In the New York history passage below, why were the Metropolitans' ranks untested on July 4, 1857? Answer in one to three sentences.

### PAGE
-- Start --

Gotham_ A History of New York City to 1898 - Edwin G. Burrows [670]
The ultrareformers had triumphed over Wood, but it proved to be a shaky victory. Exactly how shaky became clear the very next day.
July 4, 1857, promised, like most Independence Days, to be given over to massive parades, democratic rhetoric, hard drinking, and street brawls. The unenviable task of maintaining a minimal degree of order and decorum was now to be shouldered entirely by the Metropolitans. Their ranks were notably untested. The victorious department refused to hire those who had backed the losing side, choosing instead to swear in a host of special officers, with little or no experience, to flesh out their ranks. All in all, no more than a hundred had had even a month’s experience.
When a small party of Mets patrolling the Chatham Square area in the predawn hours suddenly found themselves under attack by a crowd of young men and boys, they broke and ran. One sought shelter in the saloon headquarters, at 40 Bowery, of the Bowery Boys, a nativist gang, who succeeded in repelling the assailants. At this point, the Dead Rabbits—the Irish Sixth Ward gang whose members were known as ardent Wood supporters—opened up another front on Bayard Street, between Mulberry and Elizabeth; together with the neighborhood’s Irish inhabitants, they attacked a group of thirty Metropolitans. Once again, the on-the-job trainees had to be rescued by a phalanx of two hundred Bowery Boys. While the policemen straggled away from the scene, the gangs and their supporters escalated their encounter. Barricades went up, assembled out of carts, barrels, lumber; brickbats flew (women, it was said, gathered and broke up stones and carried them to their menfolk on the front lines or atop the tenement roofs); then the guns came out. The battle raged for hours, drawing thousands to the scene, and was ended only by the exhaustion of the participants. Twelve died outright or soon thereafter, and thirty-seven were injured. It was the worst riot since Astor Place back in 1849.

-- End --

### INFORMATION SUPPLIED
-- Start --

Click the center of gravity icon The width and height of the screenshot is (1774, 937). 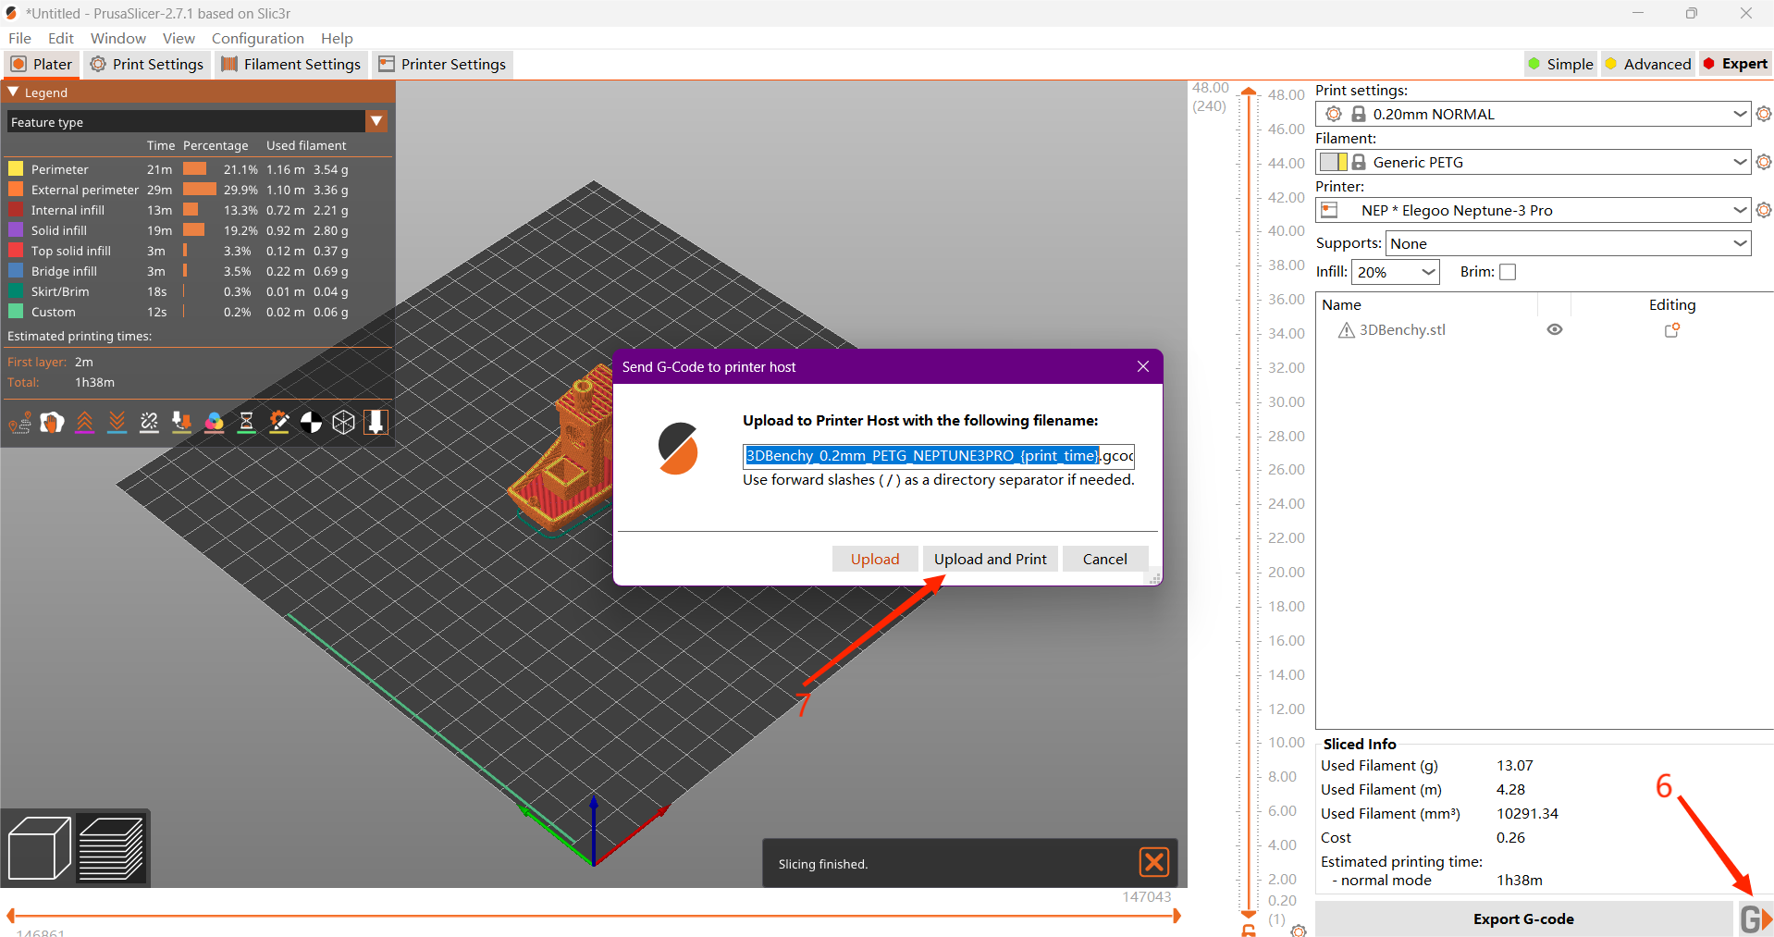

-- End --

### SOLUTION
The victorious department refused to hire anyone who had backed the losing side. Instead it swore in a host of special officers with little or no experience to fill out its ranks, so no more than a hundred had even a month's experience.